Ein Dogma, so Seewald, sei bei genauem theologischem Hinsehen durchaus nicht so fest gefügt, wie allgemein gedacht wird. Es gebe sogar eine „Dynamik des Dogmatischen“, denn wo Verschärfungen – wie unter Johannes Paul II. erfolgt – möglich sind, müsse es auch die Möglichkeit der „Entschärfung“ geben. In diesem Zusammenhang verwies er auf einen anderen prominenten Dogmatiker, Walter Kasper, der unter anderem meint: Gerade heute scheine eine Reduktion der vielen Glaubenssätze auf das eine notwendig, dass Gott die Liebe ist.

 

Professor Michael Seewald

 

Von dieser grundlegenden göttlichen Liebe her sollen darum auch die Dogmen gelesen und verstanden werden.
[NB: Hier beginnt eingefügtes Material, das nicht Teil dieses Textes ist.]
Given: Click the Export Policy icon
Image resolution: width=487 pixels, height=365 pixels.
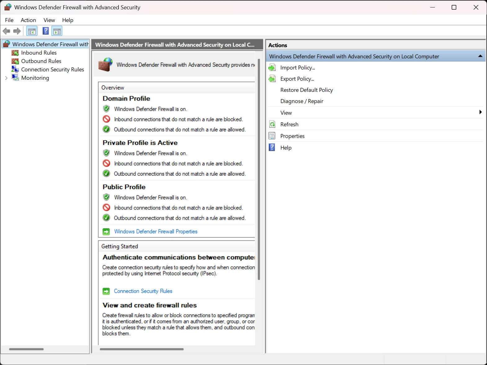Looking at the screenshot, I should point(272,79).

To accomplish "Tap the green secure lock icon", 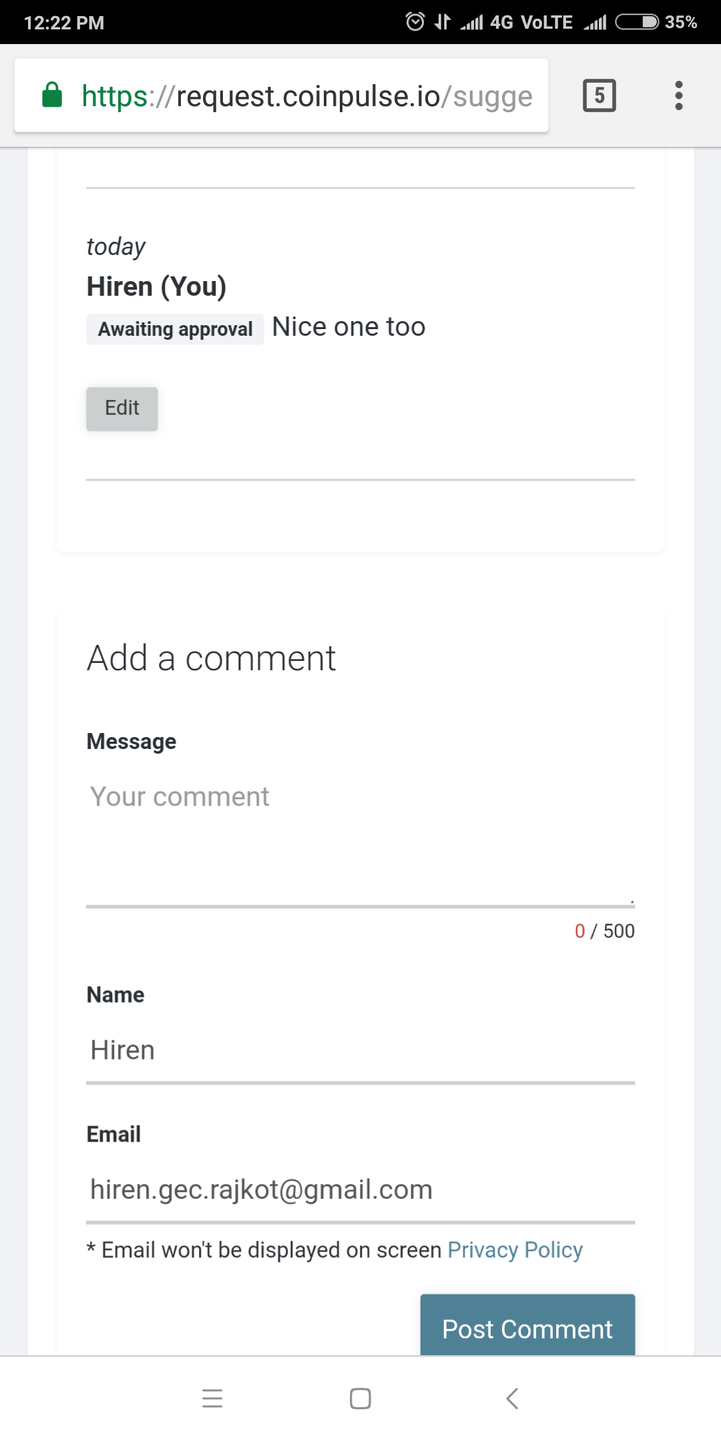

Das Dogma, machte Michael Seewald deutlich, stehe nicht über, sondern unter dem Evangelium, unter der „Kraft Gottes zur Rettung eines jeden, der glaubt“, unter der Zuwendung Jesu zu jedem Menschen.

 

Dogmatische Theologie bestehe daher nicht in der „Reproduktion doktrinaler Bestände“, sondern darin, dass die Zeichen der Zeit daraufhin geprüft werden, wie sich das, was sich damals in Jesus ereignet hat, heute angesichts veränderter Umstände als Evangelium verkünden lässt. „Gelingt es nicht mehr, einen Glaubenssatz als Frohe Botschaft zu verkünden oder ihn zumindest in einen evangeliumsgemäßen Zusammenhang einzuordnen“, äußerte Seewald, „muss sich die Lehre der Kirche verändern und zwar auch dann, wenn es sich um vermeintlich altbewährte Doktrinen handelt.“

 

Die Reform der Kirche ist notwendig und möglich, betonte der Referent mehrfach. Die Veränderung bedrohe auch nicht das Wesen der Kirche. Vielmehr helfe sie, das Wesentliche zu bewahren. Wie jeder Mensch sich während seiner Lebenszeit verändert und doch er selbst bleibt, wie ein und derselbe Mensch sich über Jahrzehnte verändert, ohne sich zu verlieren, ebenso müsse sich auch die Kirche weiterentwickeln, um ihrem Auftrag in Gegenwart und Zukunft entsprechen zu können: Allen Menschen die Liebe Gottes nahezubringen.